* _Data for the task_

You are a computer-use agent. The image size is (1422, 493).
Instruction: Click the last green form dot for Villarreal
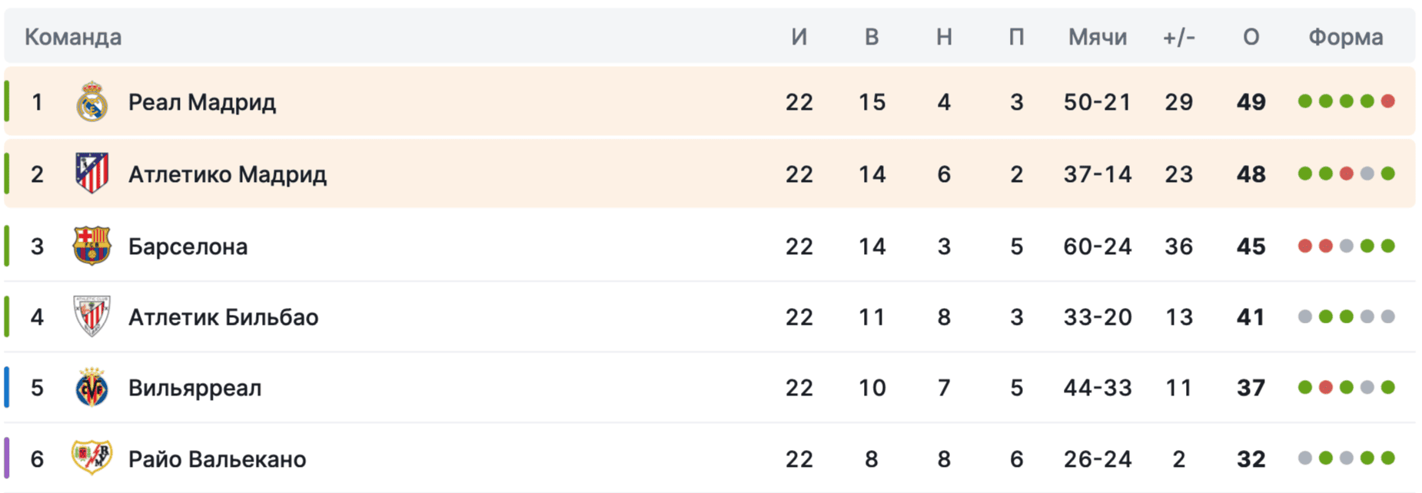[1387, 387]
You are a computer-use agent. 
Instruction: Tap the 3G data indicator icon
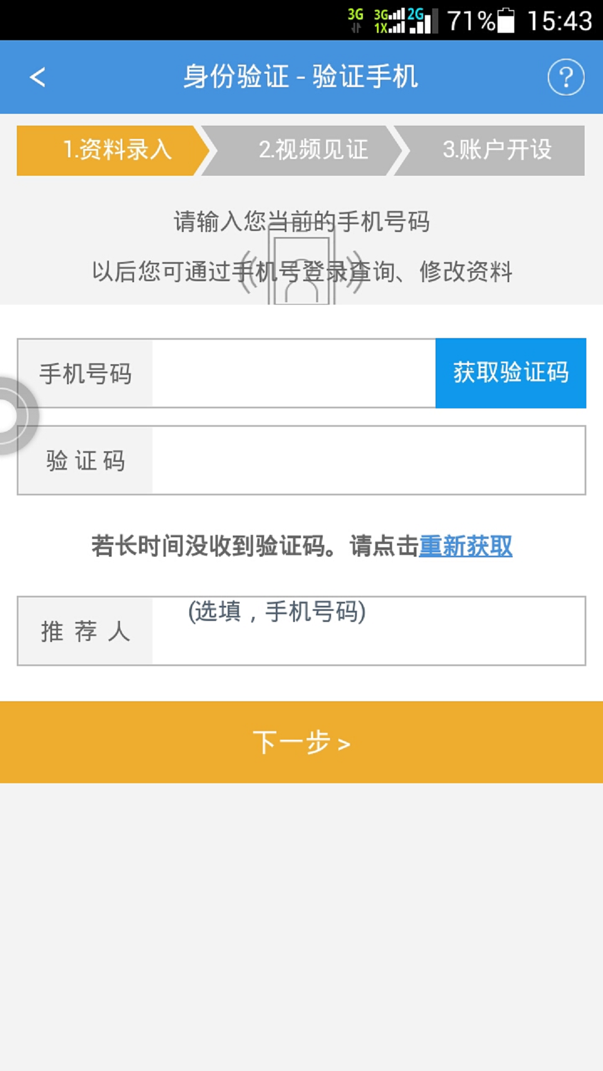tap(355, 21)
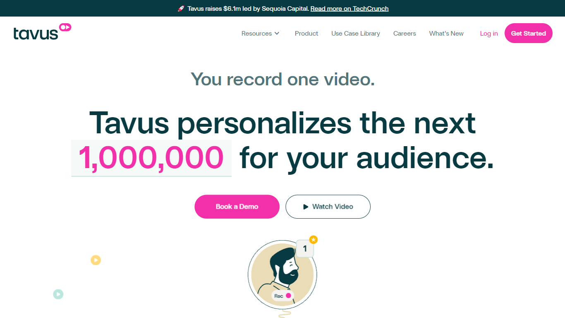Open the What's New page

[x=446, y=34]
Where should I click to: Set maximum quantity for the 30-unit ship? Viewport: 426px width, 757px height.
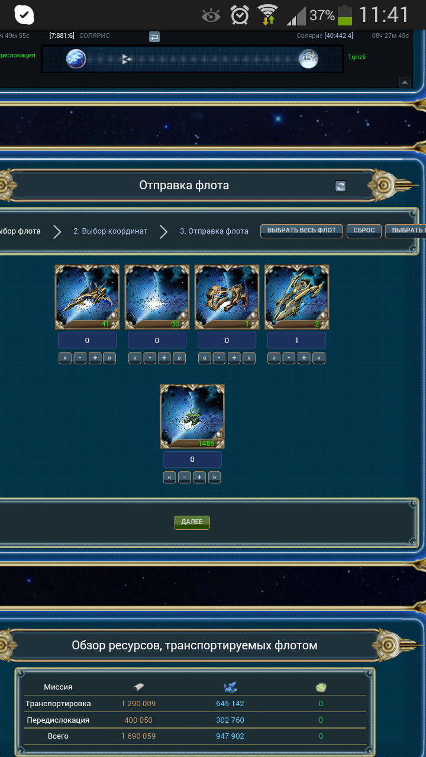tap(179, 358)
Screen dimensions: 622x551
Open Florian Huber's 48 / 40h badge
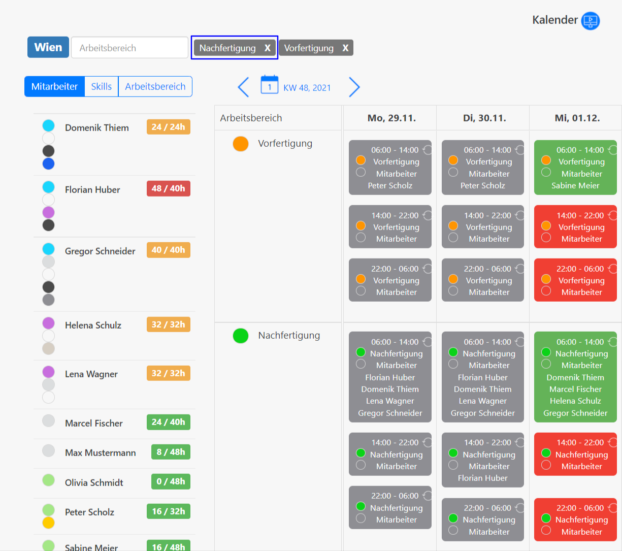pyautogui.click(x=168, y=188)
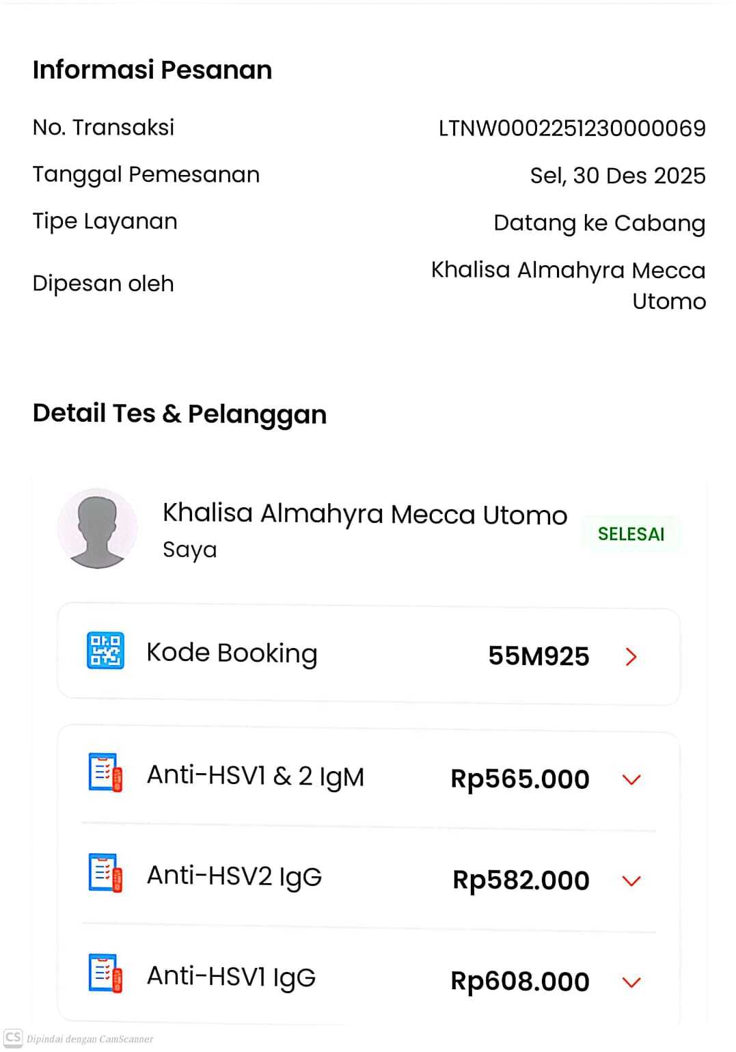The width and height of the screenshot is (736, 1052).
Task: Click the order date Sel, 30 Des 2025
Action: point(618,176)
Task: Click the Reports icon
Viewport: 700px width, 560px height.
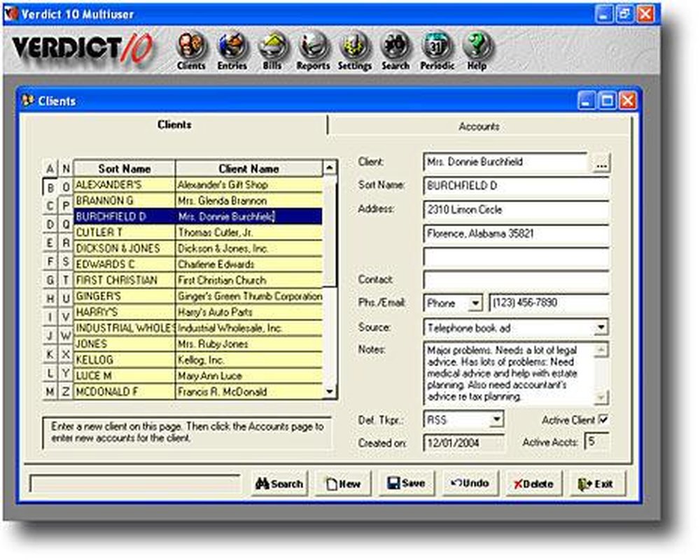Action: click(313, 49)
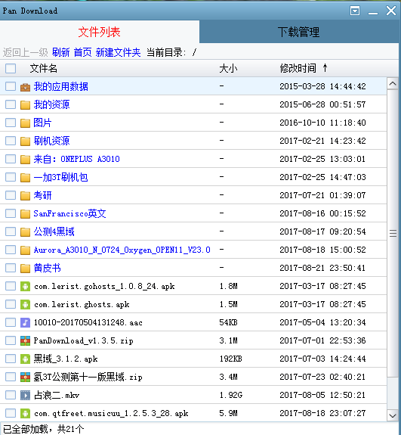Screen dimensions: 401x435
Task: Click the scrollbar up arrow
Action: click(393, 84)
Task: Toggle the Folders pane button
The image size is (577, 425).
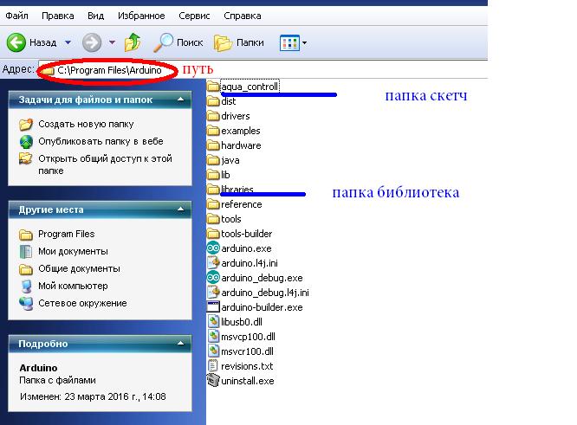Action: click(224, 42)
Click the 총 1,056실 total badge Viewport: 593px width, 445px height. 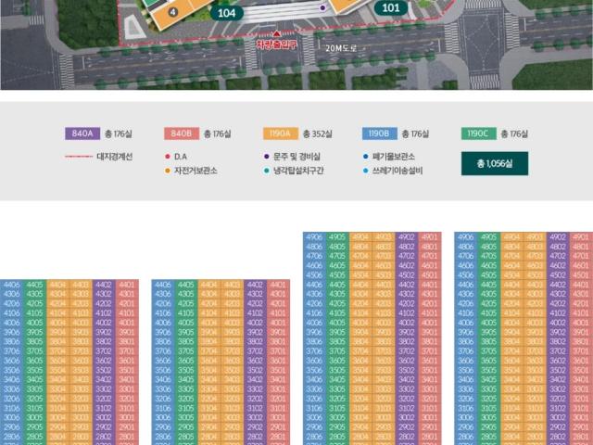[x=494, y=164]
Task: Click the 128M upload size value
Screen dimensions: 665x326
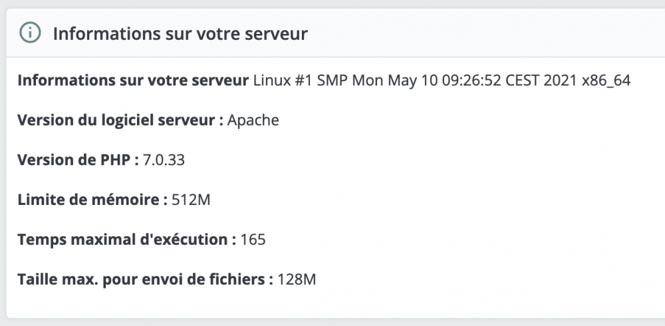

* _What this task involves_
Skipping the pictures, print the lines in the listing above exactly as written, starting at the line with "Screen dimensions: 622x551" and ending at the line with "Task: Click the Reports icon", both included.

* _Task answer_
Screen dimensions: 622x551
Open Florian Huber's 48 / 40h badge
pyautogui.click(x=168, y=188)
The width and height of the screenshot is (736, 1052).
Task: Click the order date Sel, 30 Des 2025
Action: point(618,176)
Task: Click the Reports icon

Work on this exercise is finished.